§ Information provided
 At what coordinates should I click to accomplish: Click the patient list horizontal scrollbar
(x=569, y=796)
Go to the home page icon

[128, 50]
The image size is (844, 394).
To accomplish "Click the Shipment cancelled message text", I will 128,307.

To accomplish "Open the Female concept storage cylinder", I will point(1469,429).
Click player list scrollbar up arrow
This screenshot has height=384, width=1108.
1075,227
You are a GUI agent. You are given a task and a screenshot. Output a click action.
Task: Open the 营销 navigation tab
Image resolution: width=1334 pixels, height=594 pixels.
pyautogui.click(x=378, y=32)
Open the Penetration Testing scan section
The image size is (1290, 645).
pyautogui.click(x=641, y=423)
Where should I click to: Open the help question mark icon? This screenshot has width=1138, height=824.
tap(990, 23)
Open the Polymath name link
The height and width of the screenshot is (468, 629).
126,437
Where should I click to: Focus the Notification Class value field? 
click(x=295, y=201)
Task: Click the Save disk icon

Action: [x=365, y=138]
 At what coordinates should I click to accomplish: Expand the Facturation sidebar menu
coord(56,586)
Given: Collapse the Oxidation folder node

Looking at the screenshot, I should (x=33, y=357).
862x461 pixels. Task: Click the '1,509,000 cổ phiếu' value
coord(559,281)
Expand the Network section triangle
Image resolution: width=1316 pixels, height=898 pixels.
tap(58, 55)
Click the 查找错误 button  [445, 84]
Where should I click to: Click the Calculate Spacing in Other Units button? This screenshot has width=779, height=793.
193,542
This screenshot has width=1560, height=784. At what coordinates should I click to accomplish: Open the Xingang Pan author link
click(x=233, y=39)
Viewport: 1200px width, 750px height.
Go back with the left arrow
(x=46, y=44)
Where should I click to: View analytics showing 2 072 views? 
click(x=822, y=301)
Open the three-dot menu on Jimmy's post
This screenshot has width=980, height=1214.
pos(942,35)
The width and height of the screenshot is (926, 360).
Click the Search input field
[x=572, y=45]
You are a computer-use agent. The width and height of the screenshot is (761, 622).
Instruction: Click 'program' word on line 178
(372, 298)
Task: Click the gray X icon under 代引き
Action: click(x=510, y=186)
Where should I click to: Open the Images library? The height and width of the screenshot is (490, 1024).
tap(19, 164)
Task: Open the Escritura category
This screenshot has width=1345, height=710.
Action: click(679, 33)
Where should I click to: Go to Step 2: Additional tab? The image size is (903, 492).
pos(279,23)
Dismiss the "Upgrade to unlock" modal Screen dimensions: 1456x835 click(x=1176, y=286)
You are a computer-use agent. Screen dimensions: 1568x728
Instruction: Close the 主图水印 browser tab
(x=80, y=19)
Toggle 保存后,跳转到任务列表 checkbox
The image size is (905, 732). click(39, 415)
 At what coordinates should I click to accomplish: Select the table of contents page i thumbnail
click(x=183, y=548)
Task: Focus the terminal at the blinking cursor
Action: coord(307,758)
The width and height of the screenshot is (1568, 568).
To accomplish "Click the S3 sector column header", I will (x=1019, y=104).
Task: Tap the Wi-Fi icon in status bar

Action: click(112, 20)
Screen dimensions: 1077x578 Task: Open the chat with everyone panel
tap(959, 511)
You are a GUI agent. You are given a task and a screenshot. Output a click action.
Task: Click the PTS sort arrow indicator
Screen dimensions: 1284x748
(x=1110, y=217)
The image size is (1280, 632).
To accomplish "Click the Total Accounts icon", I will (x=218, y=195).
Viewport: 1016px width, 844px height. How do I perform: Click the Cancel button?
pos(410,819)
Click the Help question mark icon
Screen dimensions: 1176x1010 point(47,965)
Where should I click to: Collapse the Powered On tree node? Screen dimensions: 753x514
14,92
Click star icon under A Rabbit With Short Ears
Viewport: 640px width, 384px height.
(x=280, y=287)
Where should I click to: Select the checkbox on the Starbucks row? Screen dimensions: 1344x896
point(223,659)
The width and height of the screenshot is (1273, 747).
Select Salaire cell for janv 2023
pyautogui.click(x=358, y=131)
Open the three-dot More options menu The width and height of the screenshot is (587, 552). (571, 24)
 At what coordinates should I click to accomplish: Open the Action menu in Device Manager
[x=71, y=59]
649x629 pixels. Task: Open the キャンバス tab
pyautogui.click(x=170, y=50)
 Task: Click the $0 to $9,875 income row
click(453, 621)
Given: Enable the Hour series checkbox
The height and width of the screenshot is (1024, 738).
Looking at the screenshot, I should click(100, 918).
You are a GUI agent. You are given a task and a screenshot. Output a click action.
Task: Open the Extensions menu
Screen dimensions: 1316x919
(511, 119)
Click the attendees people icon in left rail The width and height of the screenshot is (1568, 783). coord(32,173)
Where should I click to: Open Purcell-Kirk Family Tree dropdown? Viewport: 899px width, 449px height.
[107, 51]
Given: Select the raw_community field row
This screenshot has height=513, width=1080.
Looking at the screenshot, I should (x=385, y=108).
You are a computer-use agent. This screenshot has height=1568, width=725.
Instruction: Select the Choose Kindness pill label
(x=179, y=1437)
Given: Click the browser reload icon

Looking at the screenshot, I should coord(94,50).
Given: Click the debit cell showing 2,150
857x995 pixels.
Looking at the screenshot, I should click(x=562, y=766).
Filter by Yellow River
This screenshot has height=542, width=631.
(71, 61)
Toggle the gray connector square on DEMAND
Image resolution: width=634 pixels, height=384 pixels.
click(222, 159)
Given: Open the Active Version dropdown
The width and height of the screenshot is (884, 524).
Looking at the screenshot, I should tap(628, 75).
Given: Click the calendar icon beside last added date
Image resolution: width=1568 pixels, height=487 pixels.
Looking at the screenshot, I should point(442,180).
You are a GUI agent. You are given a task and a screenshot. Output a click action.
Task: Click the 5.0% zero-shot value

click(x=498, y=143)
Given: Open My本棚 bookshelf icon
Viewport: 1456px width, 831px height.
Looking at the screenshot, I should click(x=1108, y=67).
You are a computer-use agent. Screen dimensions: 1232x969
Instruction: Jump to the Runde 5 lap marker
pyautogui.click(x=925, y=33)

§ Task instructions
The material must be duplicated in full, with each line kept exact.

§ Output
 At what coordinates should I click to accomplish: Click the patient list horizontal scrollbar
(x=569, y=796)
Go to the home page icon

[128, 50]
The image size is (844, 394).
To accomplish "Click the Shipment cancelled message text", I will 128,307.

To accomplish "Open the Female concept storage cylinder", I will point(1469,429).
Click player list scrollbar up arrow
This screenshot has height=384, width=1108.
1075,227
You are a GUI agent. You are given a task and a screenshot. Output a click action.
Task: Open the 营销 navigation tab
Image resolution: width=1334 pixels, height=594 pixels.
pyautogui.click(x=378, y=32)
Open the Penetration Testing scan section
The image size is (1290, 645).
pyautogui.click(x=641, y=423)
Where should I click to: Open the help question mark icon? This screenshot has width=1138, height=824.
tap(990, 23)
Open the Polymath name link
The height and width of the screenshot is (468, 629).
126,437
Where should I click to: Focus the Notification Class value field? 
click(x=295, y=201)
Task: Click the Save disk icon

Action: [x=365, y=138]
 At what coordinates should I click to accomplish: Expand the Facturation sidebar menu
coord(56,586)
Given: Collapse the Oxidation folder node

Looking at the screenshot, I should (x=33, y=357).
862x461 pixels. Task: Click the '1,509,000 cổ phiếu' value
coord(559,281)
Expand the Network section triangle
Image resolution: width=1316 pixels, height=898 pixels.
tap(58, 55)
Click the 查找错误 button  [445, 84]
Where should I click to: Click the Calculate Spacing in Other Units button? This screenshot has width=779, height=793.
193,542
This screenshot has width=1560, height=784. At what coordinates should I click to accomplish: Open the Xingang Pan author link
click(x=233, y=39)
Viewport: 1200px width, 750px height.
Go back with the left arrow
(x=46, y=44)
Where should I click to: View analytics showing 2 072 views? 
click(x=822, y=301)
Open the three-dot menu on Jimmy's post
This screenshot has width=980, height=1214.
pos(942,35)
The width and height of the screenshot is (926, 360).
Click the Search input field
[x=572, y=45]
You are a computer-use agent. The width and height of the screenshot is (761, 622).
Instruction: Click 'program' word on line 178
(372, 298)
Task: Click the gray X icon under 代引き
Action: click(x=510, y=186)
Where should I click to: Open the Images library? The height and width of the screenshot is (490, 1024).
tap(19, 164)
Task: Open the Escritura category
This screenshot has width=1345, height=710.
Action: click(679, 33)
Where should I click to: Go to Step 2: Additional tab? The image size is (903, 492).
pos(279,23)
Dismiss the "Upgrade to unlock" modal Screen dimensions: 1456x835 click(x=1176, y=286)
You are a computer-use agent. Screen dimensions: 1568x728
Instruction: Close the 主图水印 browser tab
(x=80, y=19)
Toggle 保存后,跳转到任务列表 checkbox
The image size is (905, 732). click(39, 415)
 At what coordinates should I click to accomplish: Select the table of contents page i thumbnail
click(x=183, y=548)
Task: Focus the terminal at the blinking cursor
Action: coord(307,758)
The width and height of the screenshot is (1568, 568).
To accomplish "Click the S3 sector column header", I will (x=1019, y=104).
Task: Tap the Wi-Fi icon in status bar

Action: click(112, 20)
Screen dimensions: 1077x578 Task: Open the chat with everyone panel
tap(959, 511)
You are a GUI agent. You are given a task and a screenshot. Output a click action.
Task: Click the PTS sort arrow indicator
Screen dimensions: 1284x748
(x=1110, y=217)
The image size is (1280, 632).
To accomplish "Click the Total Accounts icon", I will (x=218, y=195).
Viewport: 1016px width, 844px height. How do I perform: Click the Cancel button?
pos(410,819)
Click the Help question mark icon
Screen dimensions: 1176x1010 point(47,965)
Where should I click to: Collapse the Powered On tree node? Screen dimensions: 753x514
14,92
Click star icon under A Rabbit With Short Ears
Viewport: 640px width, 384px height.
(x=280, y=287)
Where should I click to: Select the checkbox on the Starbucks row? Screen dimensions: 1344x896
point(223,659)
The width and height of the screenshot is (1273, 747).
Select Salaire cell for janv 2023
pyautogui.click(x=358, y=131)
Open the three-dot More options menu The width and height of the screenshot is (587, 552). (571, 24)
 At what coordinates should I click to accomplish: Open the Action menu in Device Manager
[x=71, y=59]
649x629 pixels. Task: Open the キャンバス tab
pyautogui.click(x=170, y=50)
 Task: Click the $0 to $9,875 income row
click(453, 621)
Given: Enable the Hour series checkbox
The height and width of the screenshot is (1024, 738).
Looking at the screenshot, I should click(100, 918).
You are a GUI agent. You are given a task and a screenshot. Output a click action.
Task: Open the Extensions menu
Screen dimensions: 1316x919
(511, 119)
Click the attendees people icon in left rail The width and height of the screenshot is (1568, 783). coord(32,173)
Where should I click to: Open Purcell-Kirk Family Tree dropdown? Viewport: 899px width, 449px height.
[107, 51]
Given: Select the raw_community field row
This screenshot has height=513, width=1080.
Looking at the screenshot, I should (x=385, y=108).
You are a computer-use agent. This screenshot has height=1568, width=725.
Instruction: Select the Choose Kindness pill label
(x=179, y=1437)
Given: Click the browser reload icon

Looking at the screenshot, I should coord(94,50).
Given: Click the debit cell showing 2,150
857x995 pixels.
Looking at the screenshot, I should click(x=562, y=766).
Filter by Yellow River
This screenshot has height=542, width=631.
(71, 61)
Toggle the gray connector square on DEMAND
Image resolution: width=634 pixels, height=384 pixels.
click(222, 159)
Given: Open the Active Version dropdown
The width and height of the screenshot is (884, 524).
Looking at the screenshot, I should tap(628, 75).
Given: Click the calendar icon beside last added date
Image resolution: width=1568 pixels, height=487 pixels.
Looking at the screenshot, I should point(442,180).
You are a GUI agent. You are given a task and a screenshot. Output a click action.
Task: Click the 5.0% zero-shot value

click(x=498, y=143)
Given: Open My本棚 bookshelf icon
Viewport: 1456px width, 831px height.
Looking at the screenshot, I should click(x=1108, y=67).
You are a computer-use agent. Screen dimensions: 1232x969
Instruction: Jump to the Runde 5 lap marker
pyautogui.click(x=925, y=33)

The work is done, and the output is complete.